System Center Mobile Device Manager 2008 wasn’t exactly a success. However, its functionality for Windows Mobile will be built into SCCM 2012. It will also add support (most likely in beta 2) for managing Symbian and Nokia devices. The stated goal is to help you manage all devices (servers, desktops, laptops and smartphones) directly in SCCM 2012.

What’s missing is more important than what’s included. Support for the iPhone, Android and Windows Phone 7 is only covered by “lite management” through an Exchange Active Sync connector. Deep management (and remote control for smartphones) is so far only promised for post-released to manufacturing (RTM).

Infrastructure Simplification

There are many sweeping changes in SCCM 2012. None of them will require more planning and up-front work than the hierarchy improvements. The goal is to have a flatter structure with less site system servers. The system requirements are another factor in the planning phase. SCCM 2012 is 64-bit only. It will only run on Windows Server 2008 or Windows Server 2008 R2 with SQL Server 2008 SP1 (x64) or later in the back end. However, DPs can still run on 32-bit Windows.

To achieve these flatter hierarchies, there’s a new Central Administration Site (CAS) that can’t have assigned clients. It’s used only for administration and reporting (through SQL Server reporting).

There’s no need for a CAS unless you have more than one primary site. Each primary site supports about 100,000 clients. You may want more than one for redundancy, even in smaller environments. You can’t tier primary sites as you could in SCCM 2007. You can with secondary sites, but you could probably turn many of those into DPs as they now offer bandwidth control.

Content distribution is now the responsibility of SQL Server replication, though software packages, patches and OS images still use the file-based model. Replicated data is divided into Global data (administrator generated, such as collections, RBAC roles and the like) and Site data (system generated). Because of this, each secondary site will need SQL Server (SQL Server Express is included).

Client agent settings are now defined at the collection level, instead of at the site level. You can have each client receive settings from multiple collections. Active Directory schema extensions are the same as in SCCM 2007, so publishing site information will work without any further schema changes. If you have Windows Server 2008 R2 with Windows 7 (Ultimate or Enterprise) in a branch, SCCM 2012 can take advantage of BranchCache.

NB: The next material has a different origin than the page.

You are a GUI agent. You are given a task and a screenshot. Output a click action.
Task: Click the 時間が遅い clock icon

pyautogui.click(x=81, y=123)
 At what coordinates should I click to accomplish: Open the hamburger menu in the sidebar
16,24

Branch Distribution Points let you store packages on a workstation computer. This works well in offices with fewer than 100 devices, where Background Intelligent Transfer System, or BITS, bandwidth control is enough. Although there are DP groups in SCCM 2007, they’re mostly a cosmetic administrative aid. When you add content to a DP group in SCCM 2012, all members receive that data. When you add another DP, it, too, receives all group content. SCCM 2012 also lets you manually copy content to both branch DPs and standard DPs. SCCM 2007 only allows this for branch DPs.

Plan Your Migration

Moving from Systems Management Server (SMS) 2003 to SCCM 2007 offered two options: side-by-side migration or in-place upgrade. Microsoft provided no tools to help with the former option. Going from SCCM 2007 to SCCM 2012, there’s no in-place upgrade (because of the switch to 64-bit architecture). However, there are migration tools built into the console. To migrate SCCM 2007, it needs to be at the service pack 2 level.

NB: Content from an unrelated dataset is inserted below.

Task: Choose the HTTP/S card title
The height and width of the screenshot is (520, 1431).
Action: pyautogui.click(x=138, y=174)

SCCM 2012 is installed in parallel (with new site codes). Starting at the central site, it maps metadata from the old environment to the new. Each site is matched to its counterpart. This synchronization is also scheduled so that any changes during the migration are replicated from the old to the new. Once it has created the structure in SCCM 2012, it copies actual objects via migration jobs you can run on-demand or schedule for later.

You can’t mix users and computers in SCCM 2012 collections. If you have mixed collections in your current environment, you’ll need to change them before migration. Packages remain as packages in SCCM 2012. If you want to take advantage of the application improvements, you’ll have to convert these manually.

DPs are shared during the migration phase. You can use both SCCM 2007 and SCCM 2012 clients to access DPs. SCCM clients are upgraded via your software-distribution method of choice. Migration continues down the hierarchy until everything has been converted; then the scheduled synchronizations are turned off, starting at the bottom.

The Desired Configuration Management (DCM) in SCCM 2007 has been renamed as Settings Management, and it goes the last mile. Rather than just reporting on configuration drift, there’s now an option for manual or even automatic remediation for file, registry and WMI-configuration items.

SCCM 2012 is a big change. Putting users in the center of its management philosophy and involving them is a clever move. The new console and the promise of a simpler hierarchy is sure to be enticing, and the new application model is sure to save you considerable time.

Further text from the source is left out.